O prazo fixado pelo governo para a sua demissão termina domingo à meia-noite. Sulyok disse num vídeo no Facebook que espera o parecer da Comissão de Veneza e que o caso seja tratado por via constitucional.
Num vídeo no Facebook (fonte em húngaro), Tamás Sulyok afirma que "quer continuar a cooperar com o governo e ajudará a aprovar a legislação necessária para o acesso aos fundos da União Europeia".
Após a sua vitória política, Péter Magyar apelou à demissão de Tamás Sulyok, afirmando que, caso este não o fizesse, poderia ser destituído com uma maioria parlamentar de dois terços.
Péter Magyar reagiu agora ao vídeo de Sulyok escrevendo o seguinte: "Tamás Sulyok nunca se colocou ao lado dos mais vulneráveis, dos atacados ou da defesa do Estado de direito. Mesmo no Dia da Criança, limita-se a proteger o seu salário mensal de 6,3 milhões. Em vez de pedir desculpa."

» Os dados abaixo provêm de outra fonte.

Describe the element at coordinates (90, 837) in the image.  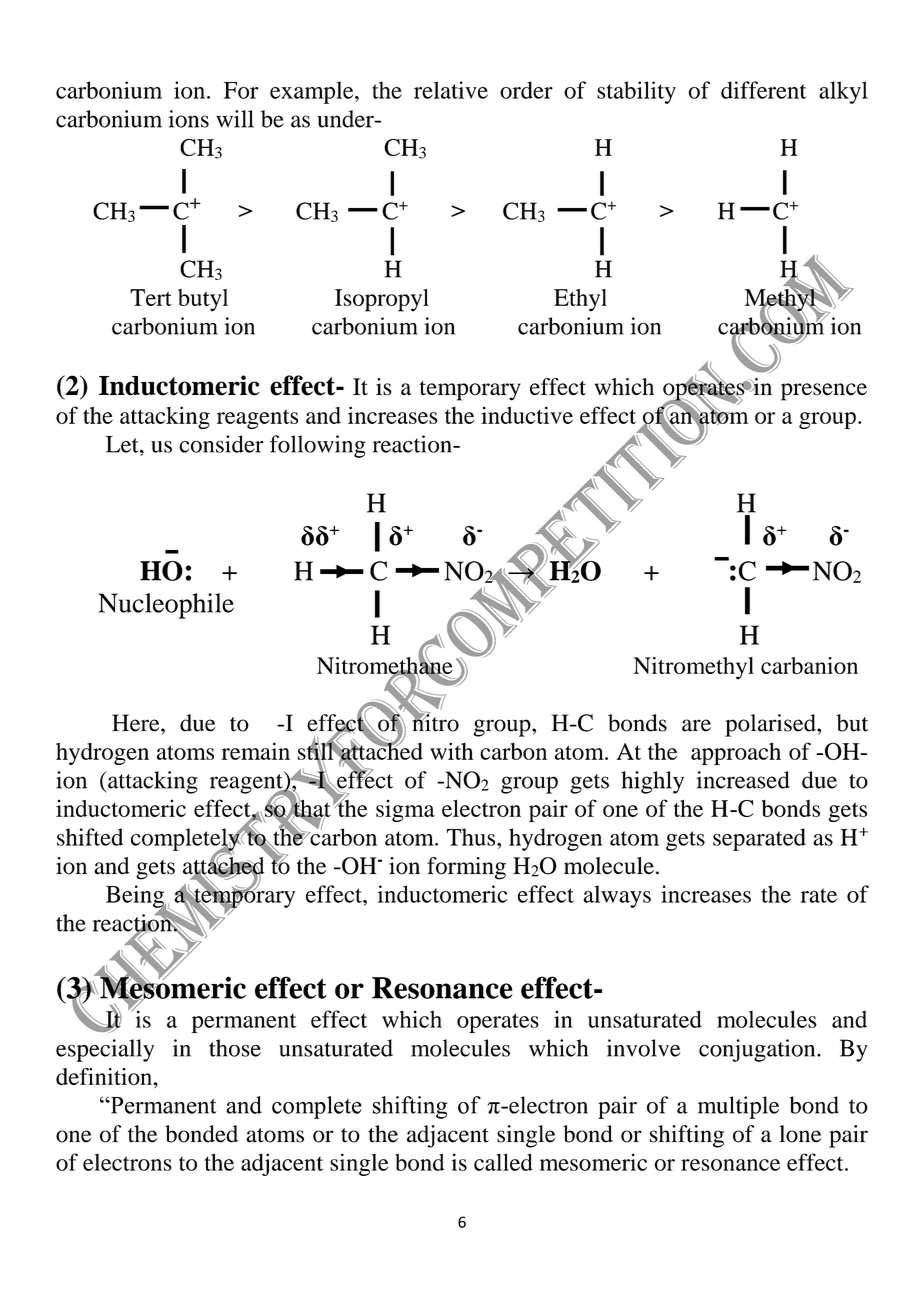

O primeiro-ministro tinha fixado o dia 31 de maio como prazo para a demissão do chefe de Estado e de vários titulares de cargos públicos de topo.
Para além de Tamás Sulyok e de Nagy Gábor Bálint, procurador-geral, o primeiro-ministro exortou outros nomes a abandonar o cargo tais como: Péter Polt, presidente do Tribunal Constitucional, 14 membros daquele órgão; Varga Zs. András, presidente da Kúria (Supremo Tribunal); Senyei György Barna, presidente do Gabinete Nacional da Magistratura; László Windisch, presidente do Tribunal de Contas; Csaba Balázs Rigó, presidente da Autoridade da Concorrência e András Koltay, presidente da Autoridade Nacional das Comunicações e dos Media.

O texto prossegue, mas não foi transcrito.